My synchronicity story actually has an almost regrettable start. I had to leave the show early. I hadn’t timed everything out properly and peaked just a little too soon. For some reason I completely forgot that a 7:00 pm start actually meant 7:30. And there I was during Black Muddy River, not 5 minutes from my originally planned peak of Drums and Space, sitting in my seat, getting knocked into time and time again by my happy and cheerful row buddies. They were Grate. I, not so much. Understanding that I was in Camden, and had to get myself together enough to take the Ferry back across the river to Philly to get home, I finally decided that it was now or never.

I’m a hard believer in the idea that if you’re “gonna do something dumb, be smart about it.” So that’s why I planned the trip down to the minute. That’s why I had already bought the ferry tickets online and called to make sure that the online tickets were good for late night ferry shows, and that’s why I always call my family members the day before a trip so they don’t feel the need to call me while I’m six hours deep into talking to myself, holding a slinky up to my hear, and strumming it longways like a harp.

But of course, I hadn’t timed the show correctly, and of course there was a problem with my ticket, and of course a family member called while I was in the taxi on my way home. But I made it back, bummed that I missed the rest of one of the best setlists I had ever seen, but I made it back (and also not my synchronicity story, but every song that I stayed for, I had never heard live. All the songs they played after I left, I had the luck of having experienced live before.)

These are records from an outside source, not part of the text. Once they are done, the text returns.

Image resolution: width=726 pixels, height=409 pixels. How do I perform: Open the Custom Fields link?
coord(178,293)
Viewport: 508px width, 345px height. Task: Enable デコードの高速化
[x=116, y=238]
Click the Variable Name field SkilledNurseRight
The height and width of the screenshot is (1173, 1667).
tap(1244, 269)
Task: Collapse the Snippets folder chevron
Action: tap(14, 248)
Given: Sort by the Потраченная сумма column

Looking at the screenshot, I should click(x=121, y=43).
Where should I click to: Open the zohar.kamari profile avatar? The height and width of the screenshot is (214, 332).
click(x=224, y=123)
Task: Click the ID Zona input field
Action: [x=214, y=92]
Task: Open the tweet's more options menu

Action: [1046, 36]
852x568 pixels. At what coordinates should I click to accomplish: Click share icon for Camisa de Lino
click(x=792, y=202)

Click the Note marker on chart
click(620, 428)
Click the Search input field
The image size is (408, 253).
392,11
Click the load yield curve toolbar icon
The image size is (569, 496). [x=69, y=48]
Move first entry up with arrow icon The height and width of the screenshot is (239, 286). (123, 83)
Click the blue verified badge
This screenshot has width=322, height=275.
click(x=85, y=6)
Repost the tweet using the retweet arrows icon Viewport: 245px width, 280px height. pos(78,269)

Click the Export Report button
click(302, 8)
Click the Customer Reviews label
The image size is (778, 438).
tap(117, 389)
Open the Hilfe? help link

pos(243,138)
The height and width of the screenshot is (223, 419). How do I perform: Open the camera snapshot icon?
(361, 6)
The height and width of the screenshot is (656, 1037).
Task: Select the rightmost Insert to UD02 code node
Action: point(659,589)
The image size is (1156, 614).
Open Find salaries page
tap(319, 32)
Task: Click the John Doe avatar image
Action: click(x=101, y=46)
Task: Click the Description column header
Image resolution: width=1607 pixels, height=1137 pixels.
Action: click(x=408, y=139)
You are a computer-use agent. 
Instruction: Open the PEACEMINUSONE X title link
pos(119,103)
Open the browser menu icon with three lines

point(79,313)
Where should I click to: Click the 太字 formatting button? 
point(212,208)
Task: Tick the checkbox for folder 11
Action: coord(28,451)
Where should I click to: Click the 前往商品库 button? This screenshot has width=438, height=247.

So I wasn’t having the worst trip of my life, but I was starting to bum myself out. I decided to make myself feel better and boot up my confidence a little bit by rewatching something that I knew what going to make me happy, but was also on brand and in the theme of the night, by watching my Jack Kerouac Documentary.

It was all going fine and well. I knew what happened, as I had made the movie, so no real surprises. The movie was just about coming to an end, and that’s when I heard it.

I didn’t believe it. I rewound, watched it again. I heard it again. I went back, watched George mouth the words. I wrote it all down, rewatched it again, and matched it word for word. I was in shock.

‘And Jami Cassady’s crazy father stood at the edge of the stage, bopping furiously, and Pigpen of the Grateful
Dead stood up and he grabbed the microphone, and he said, “C’mon people, get up and dance! It won’t ruin ya.”'

The Grateful Dead, literally from the dead, were trying to calm me down during a bad trip I was eventually going to have at a future show.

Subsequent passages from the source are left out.